Stored data entries:
· · · · ·
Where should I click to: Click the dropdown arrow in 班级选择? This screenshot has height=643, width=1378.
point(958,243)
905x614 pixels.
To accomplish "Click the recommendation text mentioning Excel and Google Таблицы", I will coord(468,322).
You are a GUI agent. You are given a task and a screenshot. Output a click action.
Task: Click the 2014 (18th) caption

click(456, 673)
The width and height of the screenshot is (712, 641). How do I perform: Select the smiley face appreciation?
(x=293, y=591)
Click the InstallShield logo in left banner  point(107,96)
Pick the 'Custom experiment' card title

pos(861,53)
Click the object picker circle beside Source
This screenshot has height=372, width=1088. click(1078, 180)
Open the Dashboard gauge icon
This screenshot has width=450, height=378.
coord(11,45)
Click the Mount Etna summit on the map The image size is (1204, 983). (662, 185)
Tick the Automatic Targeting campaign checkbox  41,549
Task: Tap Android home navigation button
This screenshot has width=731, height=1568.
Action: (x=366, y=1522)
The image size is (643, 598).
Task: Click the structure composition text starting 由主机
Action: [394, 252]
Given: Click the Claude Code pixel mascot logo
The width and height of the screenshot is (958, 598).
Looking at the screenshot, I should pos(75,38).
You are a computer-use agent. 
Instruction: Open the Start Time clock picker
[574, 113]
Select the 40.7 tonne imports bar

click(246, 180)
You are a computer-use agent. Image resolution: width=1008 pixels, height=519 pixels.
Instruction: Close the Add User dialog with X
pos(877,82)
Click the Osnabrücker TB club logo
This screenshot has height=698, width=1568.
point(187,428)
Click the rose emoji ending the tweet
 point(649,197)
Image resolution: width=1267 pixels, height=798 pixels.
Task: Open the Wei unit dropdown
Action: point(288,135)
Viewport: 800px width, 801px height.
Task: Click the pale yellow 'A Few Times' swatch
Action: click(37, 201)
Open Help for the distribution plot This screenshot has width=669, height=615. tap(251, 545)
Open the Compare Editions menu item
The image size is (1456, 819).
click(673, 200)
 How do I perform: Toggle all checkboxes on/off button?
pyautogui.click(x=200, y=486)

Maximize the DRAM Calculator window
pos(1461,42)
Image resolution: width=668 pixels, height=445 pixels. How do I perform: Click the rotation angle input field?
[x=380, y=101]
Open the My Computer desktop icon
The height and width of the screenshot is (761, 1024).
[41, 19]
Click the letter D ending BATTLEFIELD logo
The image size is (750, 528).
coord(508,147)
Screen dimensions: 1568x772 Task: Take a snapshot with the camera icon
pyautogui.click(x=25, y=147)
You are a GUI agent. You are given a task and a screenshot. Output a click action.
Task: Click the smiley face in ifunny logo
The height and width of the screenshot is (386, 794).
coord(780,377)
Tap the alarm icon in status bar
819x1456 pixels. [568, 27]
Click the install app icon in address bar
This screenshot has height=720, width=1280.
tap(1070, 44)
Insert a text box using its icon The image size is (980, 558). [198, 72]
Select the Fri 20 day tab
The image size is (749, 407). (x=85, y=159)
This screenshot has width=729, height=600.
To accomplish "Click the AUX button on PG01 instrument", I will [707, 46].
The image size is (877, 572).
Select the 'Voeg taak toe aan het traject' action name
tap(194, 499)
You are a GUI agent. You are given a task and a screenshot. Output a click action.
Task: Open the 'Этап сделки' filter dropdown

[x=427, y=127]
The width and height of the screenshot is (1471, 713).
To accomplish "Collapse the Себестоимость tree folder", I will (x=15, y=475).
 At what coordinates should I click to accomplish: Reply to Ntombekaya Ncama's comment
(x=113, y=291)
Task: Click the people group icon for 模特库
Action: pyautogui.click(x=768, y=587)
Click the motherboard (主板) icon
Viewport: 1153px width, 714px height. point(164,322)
· · · · ·
■ THE PROBLEM ■
For every line above that holds the word "will", report the whole line.

■ RESPONSE TO THE EXERCISE ■
To accomplish "Click the recommendation text mentioning Excel and Google Таблицы", I will coord(468,322).
To accomplish "Click the AUX button on PG01 instrument", I will [707, 46].
To accomplish "Collapse the Себестоимость tree folder", I will (x=15, y=475).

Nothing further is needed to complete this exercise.